There are few bike classes which have undergone as massive a transformation as the adventure bike sector. 25 years ago, things like the Honda Africa Twin 750 and Kawasaki KLR650 did solid work as big soft dirtbikes, with hints of desert racing style, but woefully underpowered engines and basic chassis kit. BMW’s R1100 GS was a weird niche within a weird niche, and the market was a tiny fraction of the sportsbike segment.
Now, though, BMW can sell every GS it can squeeze out of the Berlin assembly line, and top marques like Ducati, Triumph, Honda and KTM put their very best kit into their adventure tourers. Sitting at the top of the pile are super-performing machines like the 168bhp Ducati Multistrada V4 and 160bhp KTM Super Adventure – and BMW’s 165bhp S1000 XR – all of them a long way from the 50bhp singles and twins of the 1990s.
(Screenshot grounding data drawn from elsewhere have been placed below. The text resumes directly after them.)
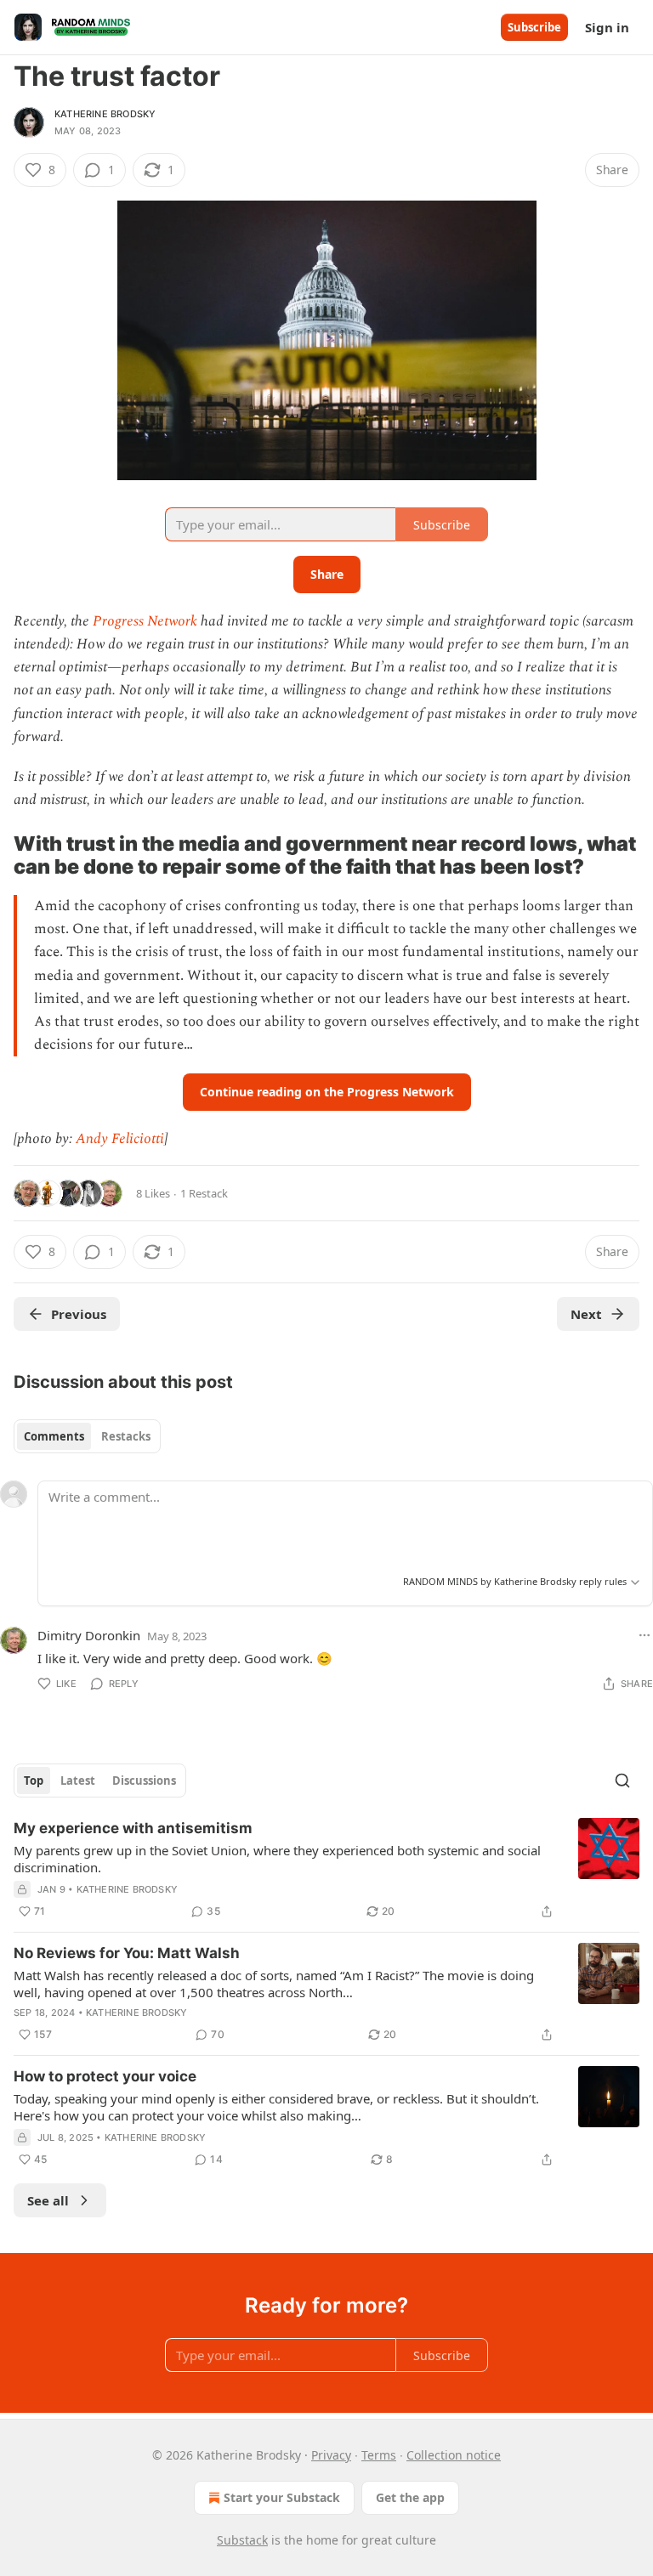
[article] (326, 1870)
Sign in (607, 27)
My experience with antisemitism (133, 1828)
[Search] (622, 1781)
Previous (78, 1313)
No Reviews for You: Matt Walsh (127, 1953)
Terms (378, 2455)
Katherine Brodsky (105, 114)
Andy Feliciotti (120, 1139)
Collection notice (453, 2455)
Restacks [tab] (125, 1436)
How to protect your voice (105, 2076)
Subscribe (534, 27)
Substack (242, 2540)
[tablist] (87, 1436)
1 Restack (204, 1193)
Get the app (410, 2497)
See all (48, 2200)
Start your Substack (282, 2497)
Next (586, 1313)
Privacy (331, 2455)
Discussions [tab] (144, 1780)
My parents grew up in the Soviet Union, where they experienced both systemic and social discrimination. (277, 1859)
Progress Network (145, 621)
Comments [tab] (54, 1436)
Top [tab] (33, 1780)
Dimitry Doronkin (88, 1635)
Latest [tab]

And now BMW’s gone one step further, with this M version of the S1000 XR. The BMW M1000 XR, revealed as a prototype at the moment, puts a 200bhp ShiftCam-equipped inline-four engine into a variant of the 1000 XR chassis. The firm claims a wet weight of 223kg, and a top speed of around 174mph. Erk.
How will we tame all that power on a long-legged adventure tourer? Well the usual high-end electronics will play their part of course, with anti-wheelie, traction control and rider power modes all smoothing out the lumps and bumps. BMW has also added aerodynamic winglets to the fairing, to add downforce at the front end, boosting stability and keeping the front wheel on the deck. Or as BMW puts it: “The new M XR was given winglets with the aim of ensuring superior riding stability even at high speeds despite increased engine power.
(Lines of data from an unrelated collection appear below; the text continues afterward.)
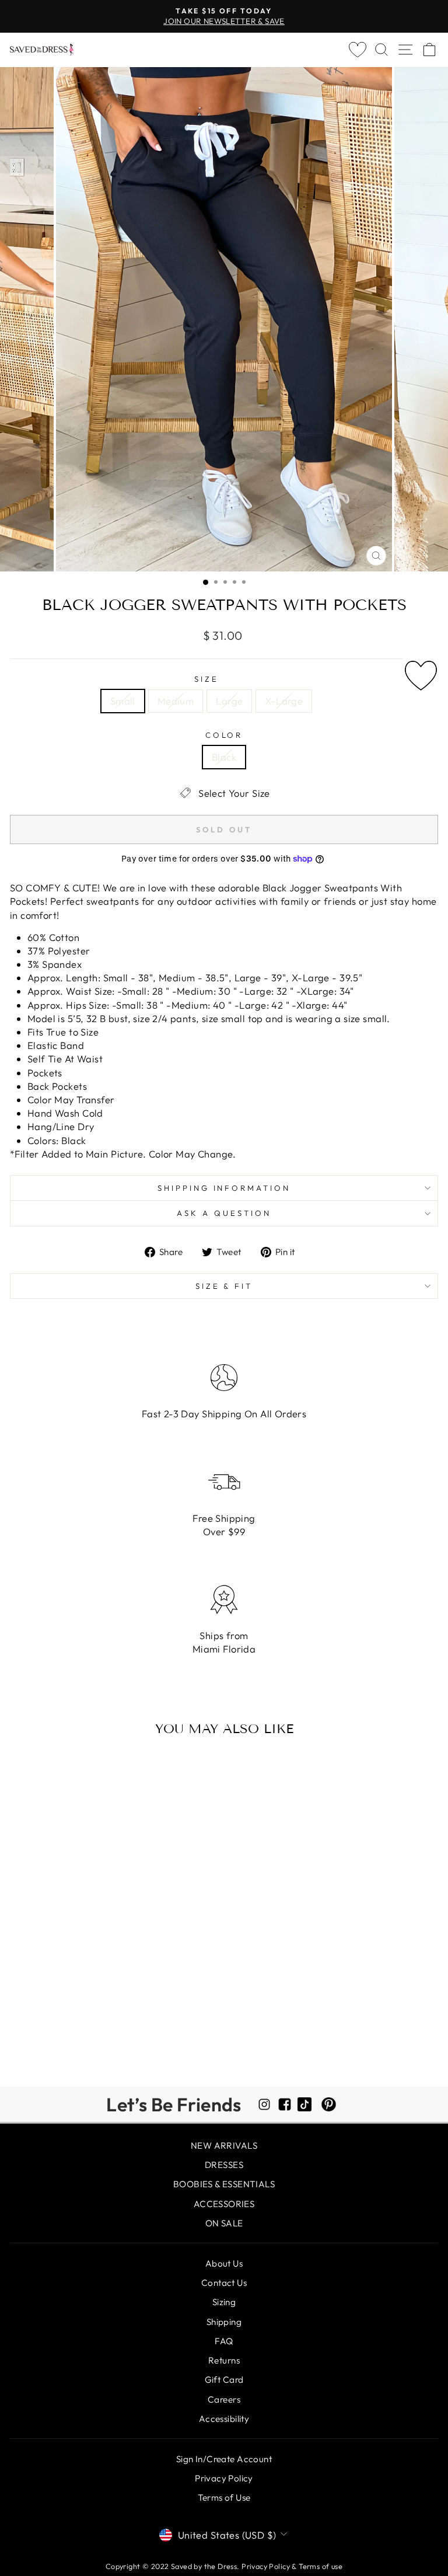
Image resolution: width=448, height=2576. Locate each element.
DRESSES (224, 2164)
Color (224, 735)
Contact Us (224, 2282)
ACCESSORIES (224, 2203)
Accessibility (224, 2418)
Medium (176, 701)
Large (229, 701)
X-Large (284, 701)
They serve in particular to achieve the best possible contact between the wheels and the road surface – especially when accelerating and at high speeds. The additional wheel load on the front wheel counteracts the wheelie tendency during acceleration, the traction control system has to regulate less, more drive power is converted into acceleration and the rider achieves a faster lap time. The specifically front-wheel-oriented seating position ensures better bike control, especially in supersport mode.”
Finally, you also get the very latest ‘M’ braking system, as seen on the M1000 R and M1000 RR this year, with special blue calipers, and a radial master cylinder. Add in the finest cornering ABS setup no doubt.
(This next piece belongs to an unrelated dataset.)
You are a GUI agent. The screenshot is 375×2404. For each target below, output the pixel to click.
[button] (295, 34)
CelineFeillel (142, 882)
That’s all the spec we have at the moment – but BMW promises more later this year, and expect the bike to be on sale early 2024 at the latest. Dominik Blass, product manager at BMW Motorrad in Munich said, “With the M1000 XR prototype, we are providing a first preview of the third M model at BMW Motorrad in our anniversary year.
We have developed the M 1000 XR, M XR for short, based on the current S 1000 XR, S 1000 RR and M 1000 RR, as a long distance sports bike with high long-range capability and supersports riding dynamics for the road as well as the race track.”